[Given records]:
((

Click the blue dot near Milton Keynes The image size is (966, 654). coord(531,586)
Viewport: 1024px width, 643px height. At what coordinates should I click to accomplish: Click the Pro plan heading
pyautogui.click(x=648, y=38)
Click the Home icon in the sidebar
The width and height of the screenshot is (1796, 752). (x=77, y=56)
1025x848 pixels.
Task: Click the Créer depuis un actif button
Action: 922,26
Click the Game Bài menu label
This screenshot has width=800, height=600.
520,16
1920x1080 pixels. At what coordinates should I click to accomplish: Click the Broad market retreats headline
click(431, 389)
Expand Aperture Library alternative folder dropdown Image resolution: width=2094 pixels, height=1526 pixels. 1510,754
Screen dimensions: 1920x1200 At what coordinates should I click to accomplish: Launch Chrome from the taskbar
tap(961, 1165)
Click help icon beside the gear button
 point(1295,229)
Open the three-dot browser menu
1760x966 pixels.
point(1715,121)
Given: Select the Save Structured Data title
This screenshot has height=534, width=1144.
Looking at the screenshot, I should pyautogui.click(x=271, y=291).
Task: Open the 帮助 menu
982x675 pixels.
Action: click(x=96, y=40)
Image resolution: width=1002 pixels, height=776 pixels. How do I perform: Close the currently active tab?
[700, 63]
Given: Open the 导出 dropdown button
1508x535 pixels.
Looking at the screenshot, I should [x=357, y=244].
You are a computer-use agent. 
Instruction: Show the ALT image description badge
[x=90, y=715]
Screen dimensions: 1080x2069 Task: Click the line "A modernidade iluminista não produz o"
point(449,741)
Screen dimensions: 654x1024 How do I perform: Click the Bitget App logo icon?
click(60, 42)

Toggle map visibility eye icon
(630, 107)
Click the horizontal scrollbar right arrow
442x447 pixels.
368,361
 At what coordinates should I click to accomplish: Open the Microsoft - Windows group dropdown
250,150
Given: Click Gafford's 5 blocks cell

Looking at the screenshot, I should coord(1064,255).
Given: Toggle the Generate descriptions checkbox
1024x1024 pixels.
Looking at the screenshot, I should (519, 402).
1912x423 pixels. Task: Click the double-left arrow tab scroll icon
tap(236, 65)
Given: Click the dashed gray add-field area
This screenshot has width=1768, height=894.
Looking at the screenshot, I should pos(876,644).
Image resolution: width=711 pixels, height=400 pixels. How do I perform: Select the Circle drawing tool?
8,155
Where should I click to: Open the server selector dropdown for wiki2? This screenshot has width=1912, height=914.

))

[Action item]: Could you reproduce every entry above exactly as written?

[Task response]:
Click the blue dot near Milton Keynes The image size is (966, 654). coord(531,586)
Viewport: 1024px width, 643px height. At what coordinates should I click to accomplish: Click the Pro plan heading
pyautogui.click(x=648, y=38)
Click the Home icon in the sidebar
The width and height of the screenshot is (1796, 752). (x=77, y=56)
1025x848 pixels.
Task: Click the Créer depuis un actif button
Action: 922,26
Click the Game Bài menu label
This screenshot has width=800, height=600.
520,16
1920x1080 pixels. At what coordinates should I click to accomplish: Click the Broad market retreats headline
click(431, 389)
Expand Aperture Library alternative folder dropdown Image resolution: width=2094 pixels, height=1526 pixels. 1510,754
Screen dimensions: 1920x1200 At what coordinates should I click to accomplish: Launch Chrome from the taskbar
tap(961, 1165)
Click help icon beside the gear button
 point(1295,229)
Open the three-dot browser menu
1760x966 pixels.
point(1715,121)
Given: Select the Save Structured Data title
This screenshot has height=534, width=1144.
Looking at the screenshot, I should pyautogui.click(x=271, y=291).
Task: Open the 帮助 menu
982x675 pixels.
Action: click(x=96, y=40)
Image resolution: width=1002 pixels, height=776 pixels. How do I perform: Close the currently active tab?
[700, 63]
Given: Open the 导出 dropdown button
1508x535 pixels.
Looking at the screenshot, I should [x=357, y=244].
You are a computer-use agent. 
Instruction: Show the ALT image description badge
[x=90, y=715]
Screen dimensions: 1080x2069 Task: Click the line "A modernidade iluminista não produz o"
point(449,741)
Screen dimensions: 654x1024 How do I perform: Click the Bitget App logo icon?
click(60, 42)

Toggle map visibility eye icon
(630, 107)
Click the horizontal scrollbar right arrow
442x447 pixels.
368,361
 At what coordinates should I click to accomplish: Open the Microsoft - Windows group dropdown
250,150
Given: Click Gafford's 5 blocks cell

Looking at the screenshot, I should coord(1064,255).
Given: Toggle the Generate descriptions checkbox
1024x1024 pixels.
Looking at the screenshot, I should (519, 402).
1912x423 pixels. Task: Click the double-left arrow tab scroll icon
tap(236, 65)
Given: Click the dashed gray add-field area
This screenshot has width=1768, height=894.
Looking at the screenshot, I should pos(876,644).
Image resolution: width=711 pixels, height=400 pixels. How do I perform: Select the Circle drawing tool?
8,155
Where should I click to: Open the server selector dropdown for wiki2? This screenshot has width=1912, height=914.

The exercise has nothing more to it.